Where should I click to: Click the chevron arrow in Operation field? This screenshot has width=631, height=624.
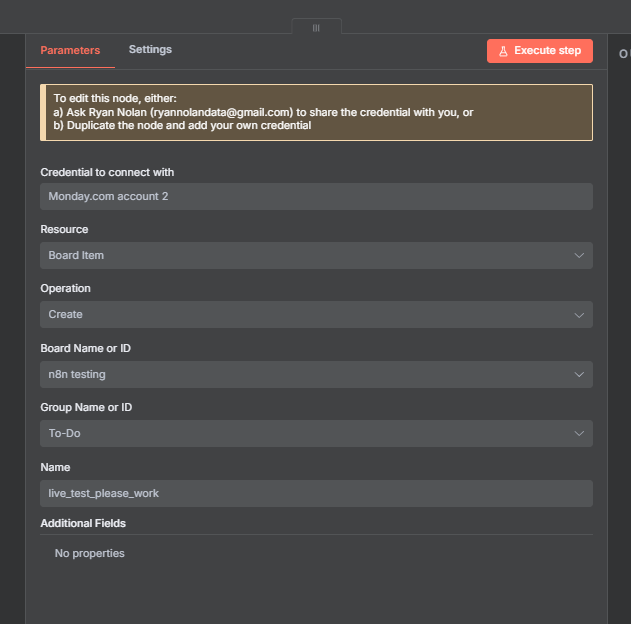coord(579,314)
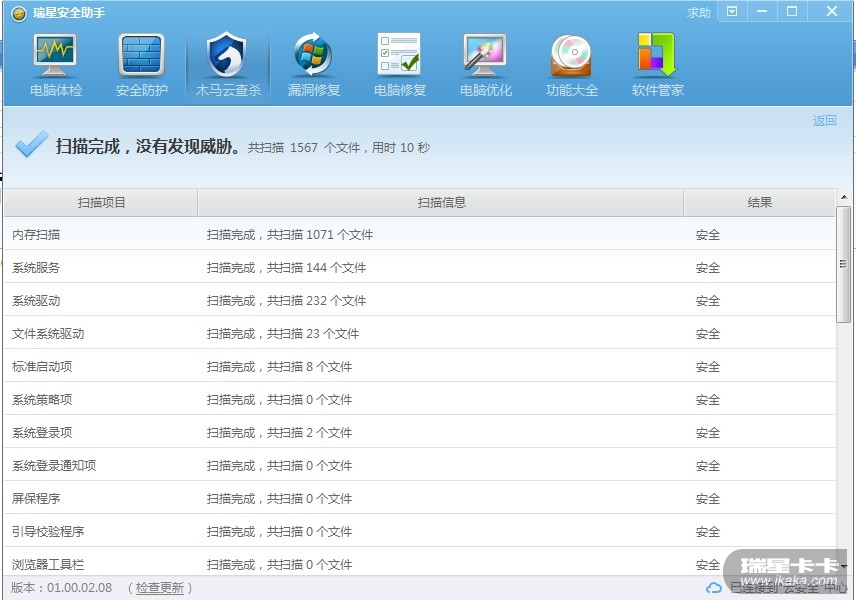Click the cloud security center status icon
Viewport: 856px width, 600px height.
(x=714, y=588)
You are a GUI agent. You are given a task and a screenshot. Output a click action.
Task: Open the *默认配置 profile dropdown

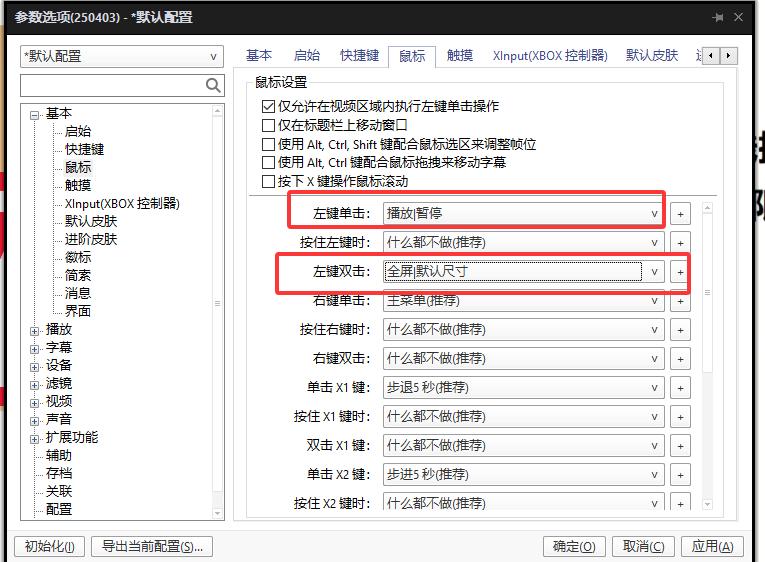(x=121, y=57)
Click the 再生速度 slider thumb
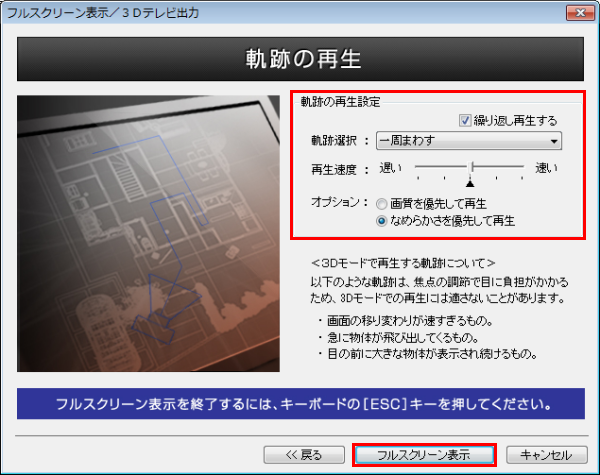Viewport: 600px width, 475px height. [471, 168]
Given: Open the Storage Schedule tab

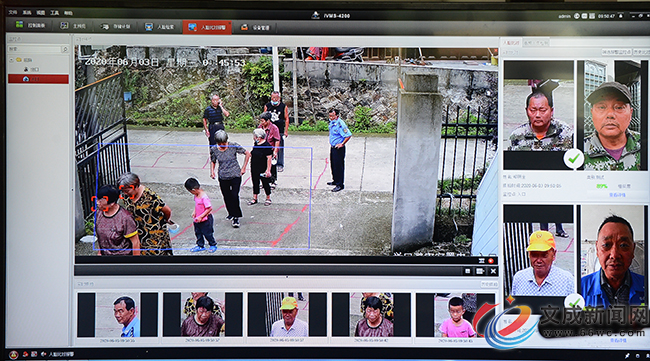Looking at the screenshot, I should (x=116, y=26).
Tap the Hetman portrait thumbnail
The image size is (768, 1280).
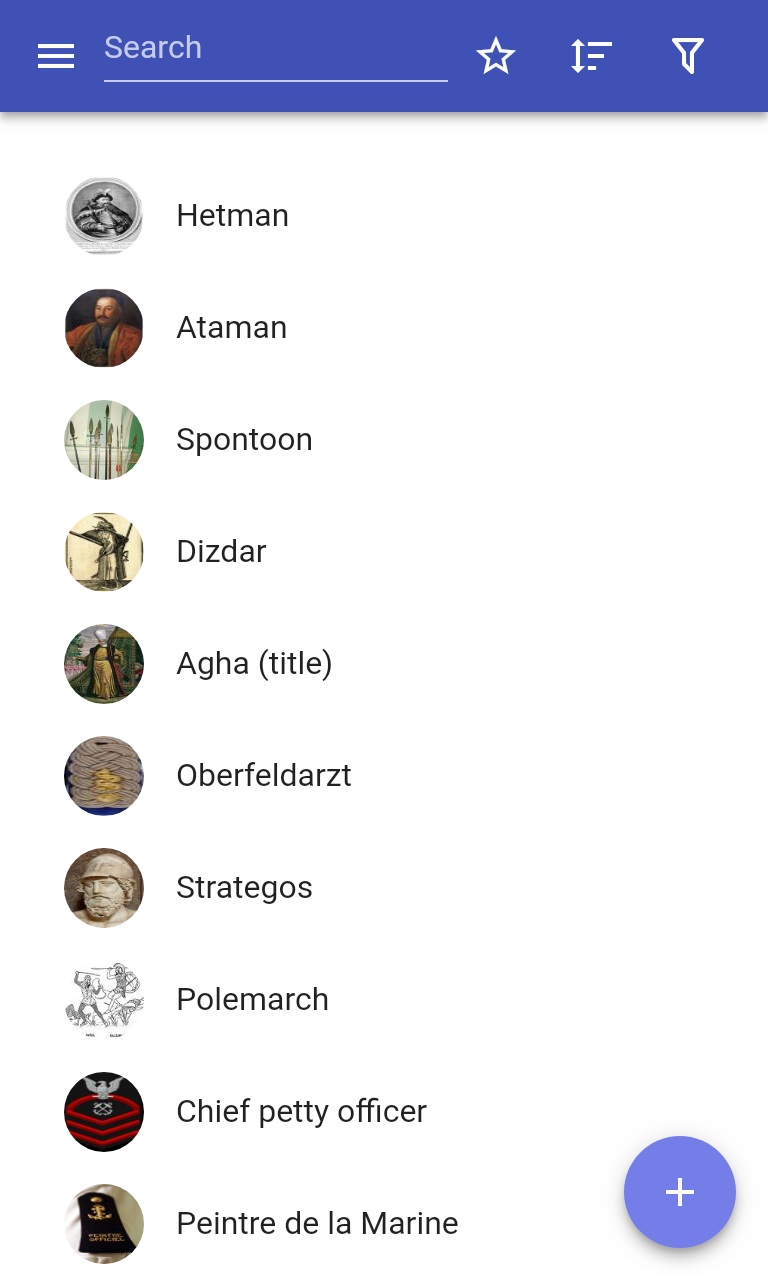pyautogui.click(x=104, y=216)
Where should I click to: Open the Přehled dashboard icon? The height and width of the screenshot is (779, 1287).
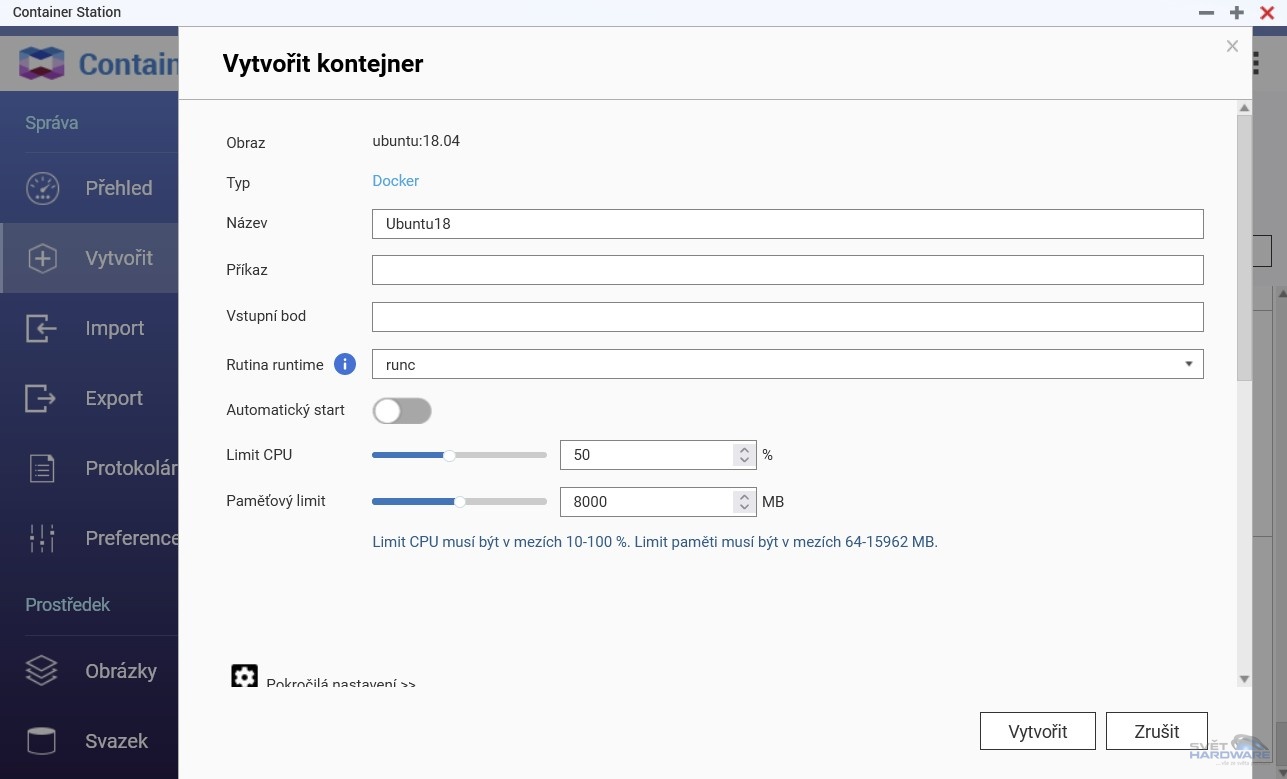pos(42,188)
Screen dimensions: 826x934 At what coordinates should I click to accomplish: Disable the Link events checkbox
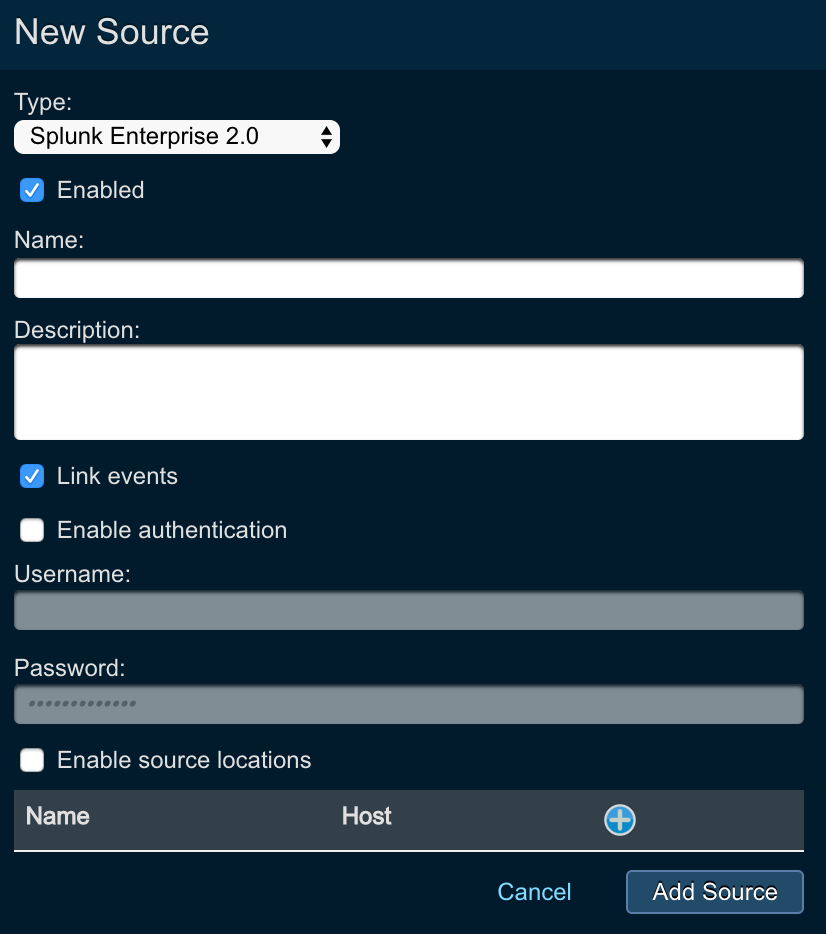(x=33, y=476)
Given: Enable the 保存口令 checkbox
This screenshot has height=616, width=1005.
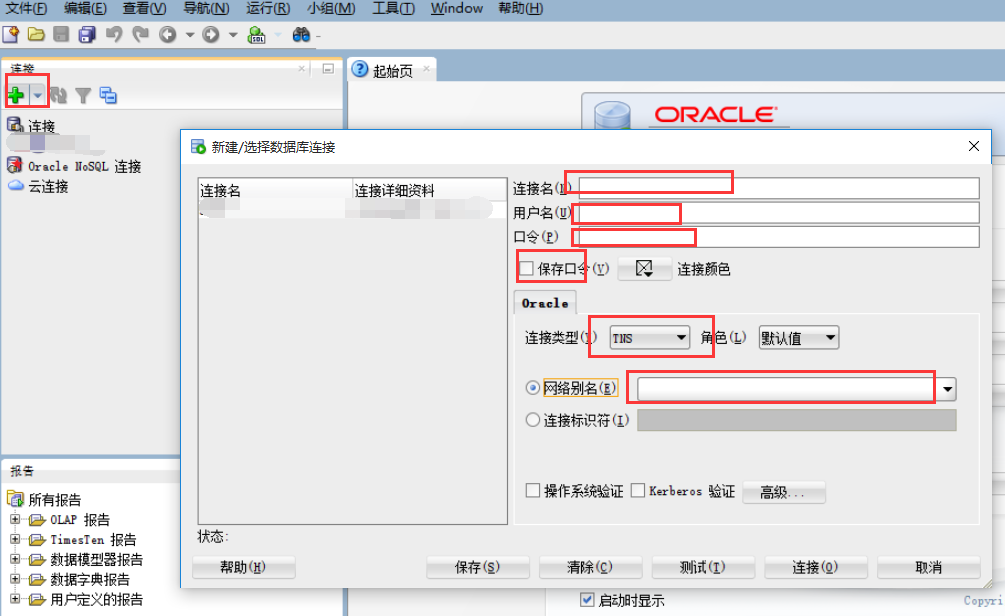Looking at the screenshot, I should click(x=526, y=268).
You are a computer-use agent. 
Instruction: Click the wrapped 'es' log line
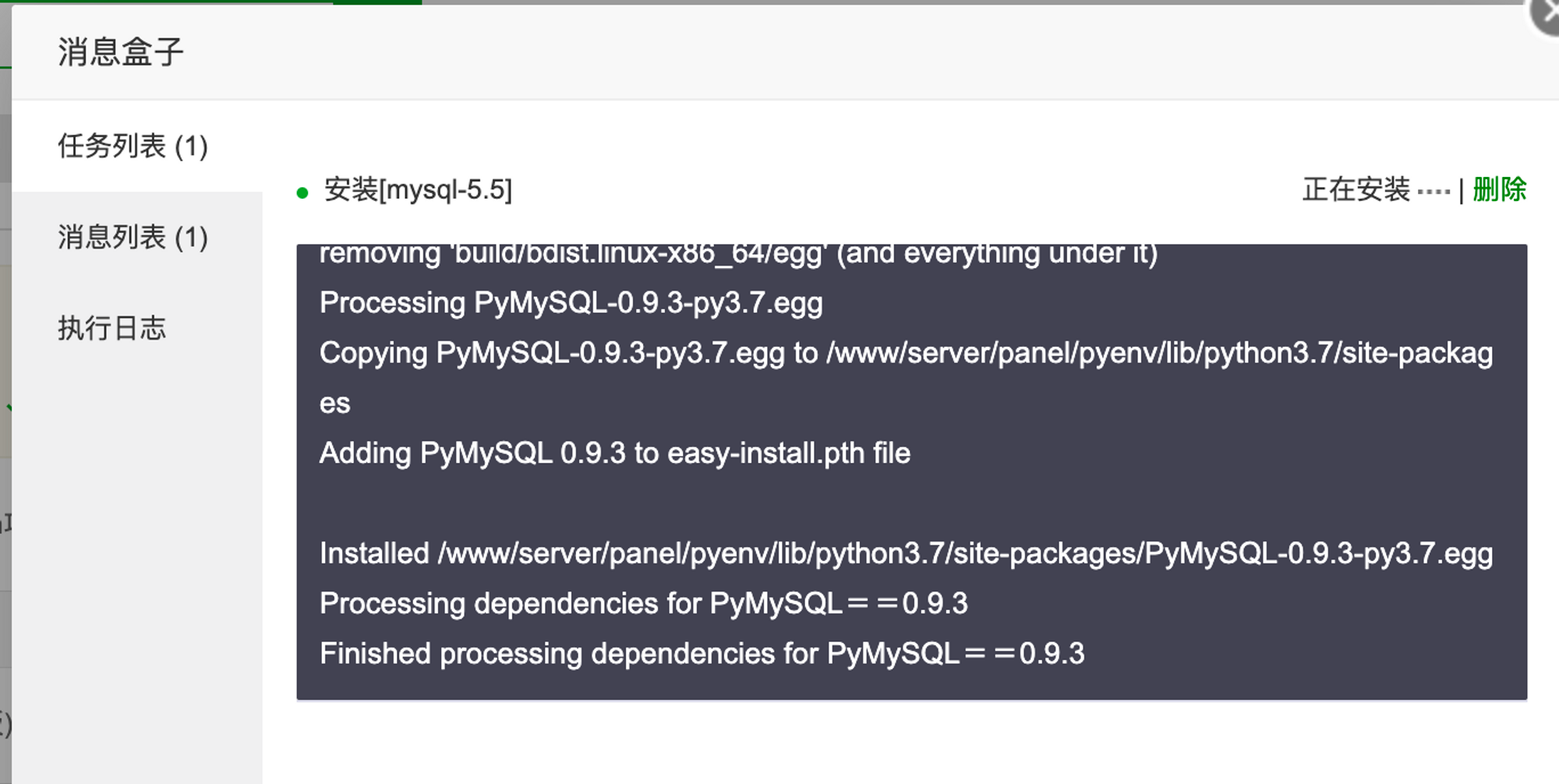coord(334,404)
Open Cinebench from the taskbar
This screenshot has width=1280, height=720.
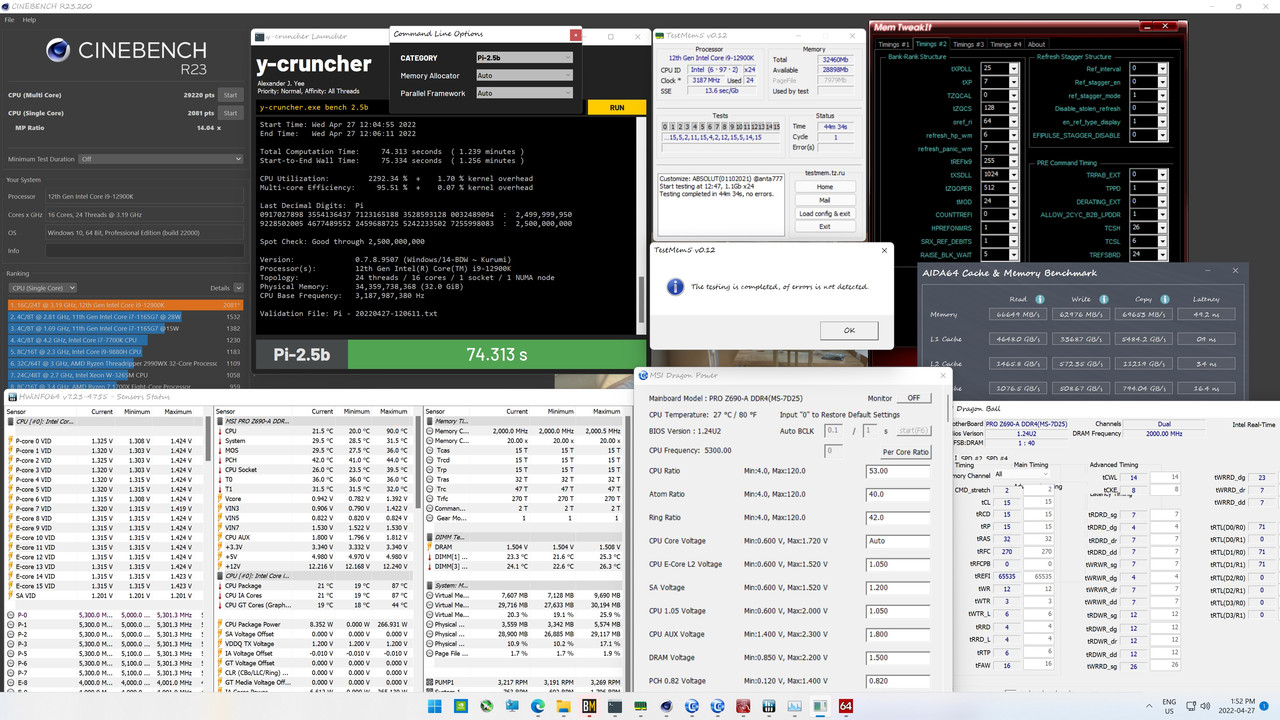click(666, 706)
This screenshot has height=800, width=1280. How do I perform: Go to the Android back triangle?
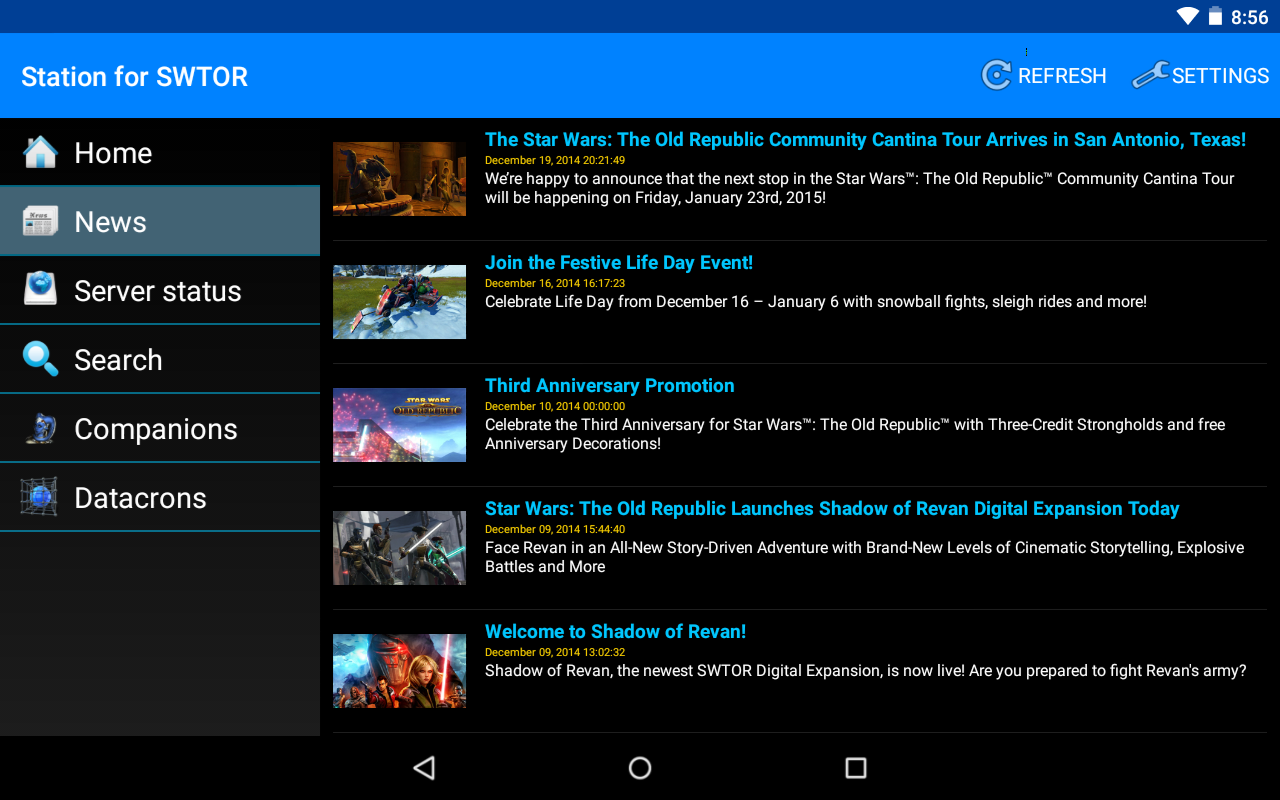[x=424, y=767]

What to produce – Where the line containing "This screenshot has height=616, width=1005." appears above, start there and set down each line exactly through the last line of the data; leave out every picture.

Response to this exercise –
This screenshot has height=616, width=1005.
Looking at the screenshot, I should click(x=526, y=268).
You are a computer-use agent. 
Instruction: Click the wrapped 'es' log line
coord(334,404)
Open Cinebench from the taskbar
This screenshot has width=1280, height=720.
click(666, 706)
This screenshot has height=800, width=1280. How do I perform: Go to the Android back triangle?
[x=424, y=767]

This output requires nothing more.